Moore's Law extends to cover human progress
Moore's Law, famous for predicting the exponential growth of computing power over 40 years, comes from a simple try-fail/succeed model of incremental improvement. The predictive success of Moore's Law seems uncanny, so let's take a closer look to get an idea of where it comes from.
Moore conceived his law for computational power but Moore's-like growth laws permeate human endeavor—a fact that had never occurred to me until I went to a presentation by Lawrence Berkeley National Lab energy researcher, Robert van Buskirk. He showed several technologies that improve according to Moore’s law, but with different timescales than the original. You can read his paper here, notably co-authored by Nobel Laureate and former Secretary of the Department of Energy, Steven Chu.
Let's take a quick look at Moore’s Law for computing power (Figure 1) and then see where it and other exponential improvements come from. Right about every 18 months for the past 40 years, transistor density has doubled and there's no sign of the trend slowing down.
Figure 1. Moore's Law shows the rate that transistor density has increased (Source: http://home.fnal.gov/~carrigan/pillars/web_Moores_law.htm).
Gordon Moore proposed that, as long as there is incentive, techniques will improve, components will shrink, prices will scale, the cycle will repeat and we'll continue to see exponential growth. Van Buskirk has evidence that the driving incentive is not limited to economic supply and demand arguments but can also include far weaker incentives such as simply being aware that a quality is desirable for moral or aesthetic reasons.
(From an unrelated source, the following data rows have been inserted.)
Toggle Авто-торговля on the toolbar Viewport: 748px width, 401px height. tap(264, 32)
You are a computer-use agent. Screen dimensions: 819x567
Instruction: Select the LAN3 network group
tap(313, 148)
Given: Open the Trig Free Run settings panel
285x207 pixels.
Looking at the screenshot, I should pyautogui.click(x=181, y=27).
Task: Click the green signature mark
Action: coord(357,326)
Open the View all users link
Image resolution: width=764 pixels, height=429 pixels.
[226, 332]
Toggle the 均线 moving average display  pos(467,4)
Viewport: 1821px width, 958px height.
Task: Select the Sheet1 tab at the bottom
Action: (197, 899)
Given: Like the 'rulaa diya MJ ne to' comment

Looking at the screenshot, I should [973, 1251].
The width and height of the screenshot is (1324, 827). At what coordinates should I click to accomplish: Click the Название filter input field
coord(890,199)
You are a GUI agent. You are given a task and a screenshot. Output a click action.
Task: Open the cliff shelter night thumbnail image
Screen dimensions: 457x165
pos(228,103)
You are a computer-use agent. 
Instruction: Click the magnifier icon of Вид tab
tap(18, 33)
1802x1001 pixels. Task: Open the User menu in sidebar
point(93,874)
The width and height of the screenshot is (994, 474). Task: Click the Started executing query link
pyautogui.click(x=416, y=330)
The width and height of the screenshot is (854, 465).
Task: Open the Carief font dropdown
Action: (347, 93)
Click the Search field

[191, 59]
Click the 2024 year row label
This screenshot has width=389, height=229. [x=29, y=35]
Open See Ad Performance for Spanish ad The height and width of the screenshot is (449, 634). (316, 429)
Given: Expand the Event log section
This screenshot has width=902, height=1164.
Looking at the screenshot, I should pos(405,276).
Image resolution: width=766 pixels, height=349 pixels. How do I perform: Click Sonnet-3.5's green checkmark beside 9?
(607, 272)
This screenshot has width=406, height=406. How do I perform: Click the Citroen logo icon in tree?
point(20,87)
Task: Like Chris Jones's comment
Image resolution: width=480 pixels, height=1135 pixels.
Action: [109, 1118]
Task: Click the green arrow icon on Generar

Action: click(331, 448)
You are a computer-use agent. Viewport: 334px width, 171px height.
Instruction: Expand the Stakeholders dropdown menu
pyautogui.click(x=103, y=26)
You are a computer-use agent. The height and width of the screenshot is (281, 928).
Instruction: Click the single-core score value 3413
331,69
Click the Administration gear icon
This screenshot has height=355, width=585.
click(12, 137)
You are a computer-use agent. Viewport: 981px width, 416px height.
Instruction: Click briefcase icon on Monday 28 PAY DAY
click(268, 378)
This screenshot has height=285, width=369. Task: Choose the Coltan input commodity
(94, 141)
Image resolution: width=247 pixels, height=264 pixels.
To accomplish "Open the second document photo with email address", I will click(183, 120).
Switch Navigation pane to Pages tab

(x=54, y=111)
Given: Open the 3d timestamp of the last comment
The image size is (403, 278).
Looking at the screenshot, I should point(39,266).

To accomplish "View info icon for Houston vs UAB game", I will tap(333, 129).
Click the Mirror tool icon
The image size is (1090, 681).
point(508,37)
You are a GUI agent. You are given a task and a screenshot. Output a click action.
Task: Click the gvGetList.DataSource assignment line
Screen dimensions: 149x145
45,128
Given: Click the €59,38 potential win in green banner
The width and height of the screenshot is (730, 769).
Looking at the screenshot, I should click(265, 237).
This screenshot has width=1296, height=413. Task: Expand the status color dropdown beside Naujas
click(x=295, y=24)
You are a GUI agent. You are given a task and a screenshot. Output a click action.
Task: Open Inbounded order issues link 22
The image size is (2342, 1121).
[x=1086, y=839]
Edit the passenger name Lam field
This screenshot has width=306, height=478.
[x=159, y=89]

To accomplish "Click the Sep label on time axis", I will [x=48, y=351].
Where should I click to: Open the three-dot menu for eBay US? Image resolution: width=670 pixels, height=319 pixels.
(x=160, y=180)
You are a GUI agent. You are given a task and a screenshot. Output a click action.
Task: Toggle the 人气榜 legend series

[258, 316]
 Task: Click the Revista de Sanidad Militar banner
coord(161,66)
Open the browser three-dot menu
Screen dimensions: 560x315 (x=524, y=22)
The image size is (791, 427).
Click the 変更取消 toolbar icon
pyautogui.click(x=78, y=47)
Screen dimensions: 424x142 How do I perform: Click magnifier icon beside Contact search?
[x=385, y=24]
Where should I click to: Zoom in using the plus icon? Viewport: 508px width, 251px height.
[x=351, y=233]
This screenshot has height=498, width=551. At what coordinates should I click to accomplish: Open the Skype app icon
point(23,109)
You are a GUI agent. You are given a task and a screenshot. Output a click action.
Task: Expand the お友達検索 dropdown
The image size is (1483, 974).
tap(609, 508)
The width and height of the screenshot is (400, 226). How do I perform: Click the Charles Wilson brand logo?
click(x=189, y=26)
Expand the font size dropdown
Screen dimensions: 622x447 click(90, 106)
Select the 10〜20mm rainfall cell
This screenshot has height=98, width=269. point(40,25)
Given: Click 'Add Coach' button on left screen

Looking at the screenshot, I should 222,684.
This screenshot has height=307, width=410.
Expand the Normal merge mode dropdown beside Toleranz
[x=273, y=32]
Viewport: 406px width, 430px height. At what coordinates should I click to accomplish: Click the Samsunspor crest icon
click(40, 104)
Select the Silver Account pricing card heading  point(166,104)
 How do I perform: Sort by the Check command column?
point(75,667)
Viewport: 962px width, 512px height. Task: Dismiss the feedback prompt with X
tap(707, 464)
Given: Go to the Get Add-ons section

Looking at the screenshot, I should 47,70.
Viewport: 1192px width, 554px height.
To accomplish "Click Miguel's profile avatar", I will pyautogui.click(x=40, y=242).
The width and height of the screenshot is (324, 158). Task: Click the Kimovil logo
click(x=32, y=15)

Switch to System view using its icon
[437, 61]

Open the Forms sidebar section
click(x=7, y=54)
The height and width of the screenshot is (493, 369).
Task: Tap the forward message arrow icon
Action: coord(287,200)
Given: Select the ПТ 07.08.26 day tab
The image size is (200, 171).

Moore's-like laws emerge from the simple fact that you and all of your colleagues keep on making improvements as long as you're both motivated and improvements are possible. As far as the latter requirement is concerned, I don't have to tell you how clever engineers can be. While no one is going to violate the laws of thermodynamics—no perpetual motion machines or perfect engines—engineers are pretty good at pushing right up to those constraints and sometimes finding loopholes.
Start with something—a system or a doodad—that works with some proficiency. Along with thousands of other engineers, you set out to improve your doodad. You try stuff. Most of the stuff you try doesn't work, but now and then, you improve the performance of the doodad by some percentage, maybe 0.1%, maybe 10%, maybe you have a disrupting idea that improves it by 1000%. Mostly, we experience many small, 1%-ish improvements. Meanwhile, all of your colleagues around the world are pushing the same envelope but in different directions.
I wrote a simulation because, as I argued last time, writing simulations is a great way to understand how things work. My simulation is pretty simple, but it demonstrates the character of exponential growth laws and what affects their time constants.
Here's how my simulation works. It throws dice. Occasionally the roll comes up positive, which represents someone improving the state of the art. The dice that I throw follow a Gaussian bell curve (Figure 2) so that the probability for a small improvement is much larger than for a large improvement. With many thousands of people focused on the same subject, the central limit theorem argues that a Gaussian should be close to the true distribution.
Figure 2. A Gaussian distribution, a.k.a., bell curve.
The wider the bell curve, the larger the potential improvement. Let's call this the "low-hanging fruit" phenomenon. Figure 3 shows three Gaussian Bell curves, the wider, the lower the fruit hangs.
Figure 3: Gaussian distributions (bell curves) for three different widths.